As Facebook grows, the social media site has changed work, play, interaction

By Melinda Song, Thalib Razi, Tony Tan and Ryan Zukerman

[email protected], [email protected], [email protected], [email protected]

The most visited site on earth

Come home, log onto the computer and browse Facebook: it’s a familiar after-school routine for sophomore Shivani Bajpai.

“Everybody has a Facebook,” Bajpai said. “I think I was going to India the year I got one and that way pictures could be shared.”

Bajpai is just one of many Millennials who is connected to the world’s largest social network. Last year, Experian Hitwise reported that Facebook outstripped  Google as the most visited site of the year.

Mass media teacher Nicole Wilson attributed Facebook’s overtaking of Google to the personal aspect of the social network.

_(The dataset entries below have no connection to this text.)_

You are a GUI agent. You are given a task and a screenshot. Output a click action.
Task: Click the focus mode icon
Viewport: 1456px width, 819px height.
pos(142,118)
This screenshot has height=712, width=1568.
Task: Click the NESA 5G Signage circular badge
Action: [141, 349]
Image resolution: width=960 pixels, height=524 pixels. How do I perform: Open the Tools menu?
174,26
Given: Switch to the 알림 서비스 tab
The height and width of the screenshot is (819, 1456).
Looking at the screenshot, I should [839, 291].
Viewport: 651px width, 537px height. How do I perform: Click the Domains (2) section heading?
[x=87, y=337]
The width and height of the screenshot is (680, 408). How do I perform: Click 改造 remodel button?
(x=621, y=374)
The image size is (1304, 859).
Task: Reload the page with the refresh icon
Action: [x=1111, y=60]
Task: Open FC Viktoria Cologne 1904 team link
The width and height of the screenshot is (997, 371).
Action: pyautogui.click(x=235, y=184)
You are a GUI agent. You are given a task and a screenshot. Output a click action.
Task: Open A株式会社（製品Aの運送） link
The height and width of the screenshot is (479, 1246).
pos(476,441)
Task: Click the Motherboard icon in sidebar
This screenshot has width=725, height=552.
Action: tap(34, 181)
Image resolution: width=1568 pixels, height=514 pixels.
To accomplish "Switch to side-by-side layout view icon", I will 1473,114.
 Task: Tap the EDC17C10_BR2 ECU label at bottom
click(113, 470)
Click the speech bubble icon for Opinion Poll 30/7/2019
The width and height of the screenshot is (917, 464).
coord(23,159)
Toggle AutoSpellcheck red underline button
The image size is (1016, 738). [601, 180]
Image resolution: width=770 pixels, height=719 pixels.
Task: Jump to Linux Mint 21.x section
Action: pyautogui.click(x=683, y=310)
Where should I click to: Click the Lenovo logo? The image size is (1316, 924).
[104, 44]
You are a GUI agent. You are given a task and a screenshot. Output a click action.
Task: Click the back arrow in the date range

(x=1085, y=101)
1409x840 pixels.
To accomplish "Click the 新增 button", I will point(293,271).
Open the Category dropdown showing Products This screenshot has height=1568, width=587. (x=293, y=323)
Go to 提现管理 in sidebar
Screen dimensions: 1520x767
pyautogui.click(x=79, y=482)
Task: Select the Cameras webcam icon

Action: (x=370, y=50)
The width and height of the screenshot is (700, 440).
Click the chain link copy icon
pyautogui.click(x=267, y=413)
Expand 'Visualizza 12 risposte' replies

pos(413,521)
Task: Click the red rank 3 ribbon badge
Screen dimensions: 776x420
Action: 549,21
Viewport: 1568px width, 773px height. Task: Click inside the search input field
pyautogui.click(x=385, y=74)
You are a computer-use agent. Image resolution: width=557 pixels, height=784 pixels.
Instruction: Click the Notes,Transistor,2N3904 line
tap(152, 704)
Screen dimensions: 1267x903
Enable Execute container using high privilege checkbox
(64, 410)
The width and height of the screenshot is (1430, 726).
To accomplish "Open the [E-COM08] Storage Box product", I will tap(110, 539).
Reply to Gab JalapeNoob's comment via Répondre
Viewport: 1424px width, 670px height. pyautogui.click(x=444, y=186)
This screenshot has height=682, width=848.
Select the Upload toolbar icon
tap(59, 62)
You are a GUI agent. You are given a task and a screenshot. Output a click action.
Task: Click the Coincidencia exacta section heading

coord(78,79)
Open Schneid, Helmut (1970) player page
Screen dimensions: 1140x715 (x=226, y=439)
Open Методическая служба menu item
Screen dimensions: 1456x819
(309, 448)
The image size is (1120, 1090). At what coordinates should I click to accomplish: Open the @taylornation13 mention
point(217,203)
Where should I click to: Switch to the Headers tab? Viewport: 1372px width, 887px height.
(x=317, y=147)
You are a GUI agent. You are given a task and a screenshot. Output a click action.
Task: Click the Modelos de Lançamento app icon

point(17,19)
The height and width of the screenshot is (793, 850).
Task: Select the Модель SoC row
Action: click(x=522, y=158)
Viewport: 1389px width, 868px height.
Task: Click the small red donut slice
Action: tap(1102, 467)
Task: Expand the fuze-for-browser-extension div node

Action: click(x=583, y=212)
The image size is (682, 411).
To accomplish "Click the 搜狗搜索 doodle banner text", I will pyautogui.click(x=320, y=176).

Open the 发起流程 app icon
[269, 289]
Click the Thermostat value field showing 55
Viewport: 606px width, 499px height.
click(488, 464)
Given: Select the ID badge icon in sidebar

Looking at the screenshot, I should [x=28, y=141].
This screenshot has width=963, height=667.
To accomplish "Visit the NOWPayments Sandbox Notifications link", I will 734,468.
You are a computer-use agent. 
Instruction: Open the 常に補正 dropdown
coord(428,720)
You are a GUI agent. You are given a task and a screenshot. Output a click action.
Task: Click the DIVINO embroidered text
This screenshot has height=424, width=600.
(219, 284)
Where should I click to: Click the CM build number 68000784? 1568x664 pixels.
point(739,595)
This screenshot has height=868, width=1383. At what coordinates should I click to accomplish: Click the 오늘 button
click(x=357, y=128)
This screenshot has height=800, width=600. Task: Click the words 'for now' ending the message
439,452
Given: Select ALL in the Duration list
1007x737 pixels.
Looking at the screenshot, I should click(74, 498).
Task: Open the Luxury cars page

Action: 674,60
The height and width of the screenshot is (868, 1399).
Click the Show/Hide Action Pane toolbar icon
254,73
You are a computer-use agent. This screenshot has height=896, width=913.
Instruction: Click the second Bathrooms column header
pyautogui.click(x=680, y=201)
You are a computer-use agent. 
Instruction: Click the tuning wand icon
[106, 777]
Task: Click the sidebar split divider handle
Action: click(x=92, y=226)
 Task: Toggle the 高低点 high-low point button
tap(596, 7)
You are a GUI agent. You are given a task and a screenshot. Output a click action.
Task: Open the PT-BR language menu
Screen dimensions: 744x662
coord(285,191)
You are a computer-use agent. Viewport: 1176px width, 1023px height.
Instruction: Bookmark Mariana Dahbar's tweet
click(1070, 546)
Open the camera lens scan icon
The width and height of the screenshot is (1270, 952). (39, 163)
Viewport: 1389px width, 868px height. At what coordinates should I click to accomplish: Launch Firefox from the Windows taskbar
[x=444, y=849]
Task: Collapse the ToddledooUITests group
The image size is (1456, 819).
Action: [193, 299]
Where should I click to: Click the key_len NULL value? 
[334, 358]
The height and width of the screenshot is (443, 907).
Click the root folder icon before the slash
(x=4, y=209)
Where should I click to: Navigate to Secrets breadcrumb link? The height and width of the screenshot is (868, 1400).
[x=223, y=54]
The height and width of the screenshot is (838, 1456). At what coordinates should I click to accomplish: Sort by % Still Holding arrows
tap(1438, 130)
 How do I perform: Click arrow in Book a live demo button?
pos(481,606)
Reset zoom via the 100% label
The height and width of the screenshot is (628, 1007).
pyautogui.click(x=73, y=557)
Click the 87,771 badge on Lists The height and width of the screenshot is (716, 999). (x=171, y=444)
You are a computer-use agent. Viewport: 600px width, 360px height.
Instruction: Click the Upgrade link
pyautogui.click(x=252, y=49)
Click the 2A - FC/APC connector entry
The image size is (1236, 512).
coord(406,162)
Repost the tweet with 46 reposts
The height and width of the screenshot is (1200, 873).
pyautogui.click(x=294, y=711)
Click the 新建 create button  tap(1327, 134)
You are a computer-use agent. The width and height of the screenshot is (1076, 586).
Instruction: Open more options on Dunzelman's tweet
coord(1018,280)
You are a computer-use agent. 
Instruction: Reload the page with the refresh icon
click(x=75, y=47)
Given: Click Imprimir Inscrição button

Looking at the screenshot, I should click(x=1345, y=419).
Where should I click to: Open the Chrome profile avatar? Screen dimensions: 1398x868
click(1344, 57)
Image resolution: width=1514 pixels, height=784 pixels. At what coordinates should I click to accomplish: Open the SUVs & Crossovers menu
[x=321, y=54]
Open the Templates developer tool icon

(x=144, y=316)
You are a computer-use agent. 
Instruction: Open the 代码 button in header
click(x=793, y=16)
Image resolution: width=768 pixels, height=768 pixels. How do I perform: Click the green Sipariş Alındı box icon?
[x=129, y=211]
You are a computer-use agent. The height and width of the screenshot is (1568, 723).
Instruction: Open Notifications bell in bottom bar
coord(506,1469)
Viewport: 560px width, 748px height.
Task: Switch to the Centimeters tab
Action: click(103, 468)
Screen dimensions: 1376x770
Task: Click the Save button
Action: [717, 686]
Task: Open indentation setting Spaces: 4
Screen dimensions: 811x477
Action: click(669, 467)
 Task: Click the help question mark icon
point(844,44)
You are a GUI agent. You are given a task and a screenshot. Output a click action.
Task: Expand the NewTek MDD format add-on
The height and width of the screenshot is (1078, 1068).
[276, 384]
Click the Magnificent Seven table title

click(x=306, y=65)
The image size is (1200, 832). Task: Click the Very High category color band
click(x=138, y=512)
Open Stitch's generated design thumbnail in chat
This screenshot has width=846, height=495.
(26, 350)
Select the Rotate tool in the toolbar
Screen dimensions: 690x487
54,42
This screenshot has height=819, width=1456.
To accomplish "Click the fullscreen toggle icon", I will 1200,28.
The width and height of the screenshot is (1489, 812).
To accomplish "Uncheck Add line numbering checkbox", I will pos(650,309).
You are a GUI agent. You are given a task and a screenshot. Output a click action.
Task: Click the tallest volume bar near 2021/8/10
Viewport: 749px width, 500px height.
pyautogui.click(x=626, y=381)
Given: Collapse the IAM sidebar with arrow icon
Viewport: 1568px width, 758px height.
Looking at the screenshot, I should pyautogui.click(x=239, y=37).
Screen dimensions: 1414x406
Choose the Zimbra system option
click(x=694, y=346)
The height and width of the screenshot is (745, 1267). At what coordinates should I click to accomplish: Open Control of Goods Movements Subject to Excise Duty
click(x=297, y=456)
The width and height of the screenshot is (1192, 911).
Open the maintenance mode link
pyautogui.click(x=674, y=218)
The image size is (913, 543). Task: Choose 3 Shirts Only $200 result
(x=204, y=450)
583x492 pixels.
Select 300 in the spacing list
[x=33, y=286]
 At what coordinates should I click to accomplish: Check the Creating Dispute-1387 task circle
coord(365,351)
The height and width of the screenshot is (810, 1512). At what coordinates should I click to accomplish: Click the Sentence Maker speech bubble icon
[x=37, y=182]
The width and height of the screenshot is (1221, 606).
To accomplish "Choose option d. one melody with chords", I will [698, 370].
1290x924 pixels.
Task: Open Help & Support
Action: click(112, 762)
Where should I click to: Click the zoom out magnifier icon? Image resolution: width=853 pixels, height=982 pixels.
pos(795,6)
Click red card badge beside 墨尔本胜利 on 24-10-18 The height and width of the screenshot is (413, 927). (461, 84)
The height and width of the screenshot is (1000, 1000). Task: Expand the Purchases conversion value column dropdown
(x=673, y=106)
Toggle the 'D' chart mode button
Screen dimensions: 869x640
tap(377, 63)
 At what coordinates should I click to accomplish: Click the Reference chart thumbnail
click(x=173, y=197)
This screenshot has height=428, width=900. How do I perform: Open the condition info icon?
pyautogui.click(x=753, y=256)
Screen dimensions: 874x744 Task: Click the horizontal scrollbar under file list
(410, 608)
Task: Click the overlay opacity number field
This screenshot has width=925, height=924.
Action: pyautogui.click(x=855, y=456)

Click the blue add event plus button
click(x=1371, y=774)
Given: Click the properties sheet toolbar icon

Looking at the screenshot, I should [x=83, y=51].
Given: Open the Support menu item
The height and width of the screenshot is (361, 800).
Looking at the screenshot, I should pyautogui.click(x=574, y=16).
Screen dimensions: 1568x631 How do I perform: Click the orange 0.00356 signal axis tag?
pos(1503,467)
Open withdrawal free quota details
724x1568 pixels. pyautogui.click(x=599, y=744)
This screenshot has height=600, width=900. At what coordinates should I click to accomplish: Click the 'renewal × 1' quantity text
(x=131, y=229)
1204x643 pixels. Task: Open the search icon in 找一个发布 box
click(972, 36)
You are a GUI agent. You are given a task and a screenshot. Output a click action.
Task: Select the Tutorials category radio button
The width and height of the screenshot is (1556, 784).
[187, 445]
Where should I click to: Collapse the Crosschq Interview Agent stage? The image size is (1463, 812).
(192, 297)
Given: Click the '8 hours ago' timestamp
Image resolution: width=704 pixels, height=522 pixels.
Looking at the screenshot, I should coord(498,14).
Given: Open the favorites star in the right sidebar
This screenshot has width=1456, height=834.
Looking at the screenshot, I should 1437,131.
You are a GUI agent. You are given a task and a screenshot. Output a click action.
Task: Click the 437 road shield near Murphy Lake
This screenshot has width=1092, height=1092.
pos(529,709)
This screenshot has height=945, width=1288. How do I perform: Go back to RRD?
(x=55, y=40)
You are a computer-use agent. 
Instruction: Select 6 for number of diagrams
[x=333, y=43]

“Who can you trust more than your friends?” Wilson said. “When you type in ‘vacation hotels,’ into Google, you can get 200,000 hits. You don’t know where they’re coming from; you don’t know if they’re credible. But you can put a Facebook status up that says, ‘Does anybody have a good hotel suggestion for…’ any location, and any of your friends…can respond to that.”

Facebook cited that its users spend over 700 billion minutes per month on the site. Bajpai said she uses Facebook three hours a day.

“Facebook is addicting now; I kind of like everything about it,” she said. “I like the fact that you can keep in touch with people. Like you can text them, and you can call them, but Facebook is just a new form of communication.”

Wilson also acknowledged the growth of other social media sites.

“Social media is the way of the future,” she said. “It’s here; it’s not going anywhere.”

Facebook, inflating heads?

Although Facebook’s addictive nature does not bother Bajpai nor Wilson, two psychologists, Jean M. Twenge, PhD and W. Keith Campbell, PhD, wrote an influential book in 2009 titled The Narcissism Epidemic: Living in the Age of Entitlement. They claim social networking sites allow people to escape real friendships and simply collect “Facebook friends” or “Twitter followers,” making them more self-centered.

In spite of such concerns, psychology teacher Peter O’Hara said Facebook is simply an outlet for emotions no different from e-mail or telephone. According to him, some people will always try to compensate for low self-esteem by acting confident and extroverted, whether on Facebook, on e-mail or on the phone. However, he said, the impersonal, accessible Internet is where narcissists may feel the most comfortable engaging in this behavior.

“You can sit in the comfort of your bedroom and put something out on Facebook that you would never do if all of your friends were watching you,” O’Hara said.

He said the same conversations or experiences are sometimes more difficult but also more enjoyable in real life than online.

In agreement, Bajpai said she is cautious of letting Facebook take over her social life because her friends’ profile pages do not match up to her friends in person.

“If you take Facebook (too) seriously, then you have an issue to begin with,” Bajpai said. “Some people sit there on their laptop and just take pictures of themselves for no reason. I think that’s a little stupid, but not many people are like that.”

Watch what you click

Wilson said concerns also include security issues.  According to the Huffington Post, Facebook experiences an increased amount of spam activity.

“My guess is that scammers have gotten smart, and they’re realizing that people are using Facebook very predominately. The scammers are going where they need to go to get the targets,” Wilson said.

“Someone posted on my wall, and I accidentally clicked on it,” Junior Branden Clemens, a victim of a Facebook scam, said. “I’m not really sure how it happened, but I clicked on a video that was posted on my wall from someone who got hacked, and then it hacked my account, and it posted on a whole bunch of people’s walls that they should go lose weight on this new diet system. But I think most people will realize that I got scammed.”

According to Wilson, media literacy is important in remaining safe while living in the new social era.

“I think the first line of defense is understanding the technology,” she said. “If you are not a media literate person, then you don’t have any business being on Facebook, because it is dangerous if you don’t know how to use the tool. Until everybody is properly educated on…how to be smart online, then we need to be very cautious about how it is disseminated.”

Friending the parents

To say that Bajpai was against her parents becoming members of Facebook would not be true. In fact, as soon as her parents did join Facebook, Bajpai added them as friends.

“They just started to learn how to use it,” she said, “so there is not much I have to worry about.”

According to a study by Kaplan Test Prep, nearly two thirds of American teenagers, like Bajpai, are friends with their parents on Facebook.

According to Wilson, social-networking sites such as Facebook, they play a different role in the lives of students and their parents.

She said, “I think teens use it more for keeping up with what’s current and staying in touch with their friends where I think their parents use it to keep an eye on their kids and to catch up with people they haven’t seen in 20 years.”

These statistics can be misleading, however.  According to the same Kaplan study, 16 percent of those who said they are friends with their parents on Facebook had to become friends with their parents as a precondition for having a Facebook.

As for Bajpai, however, this was not the case. “My parents did not make me friend them,” she said, “but I made sure that everything was set up before I did.”

Though she is friends with her parents, Bajpai said she did take some precautions to limit what information they could see. She said, “I put them in a separate group because, no matter what, we are teens and no matter what we are going to be different.”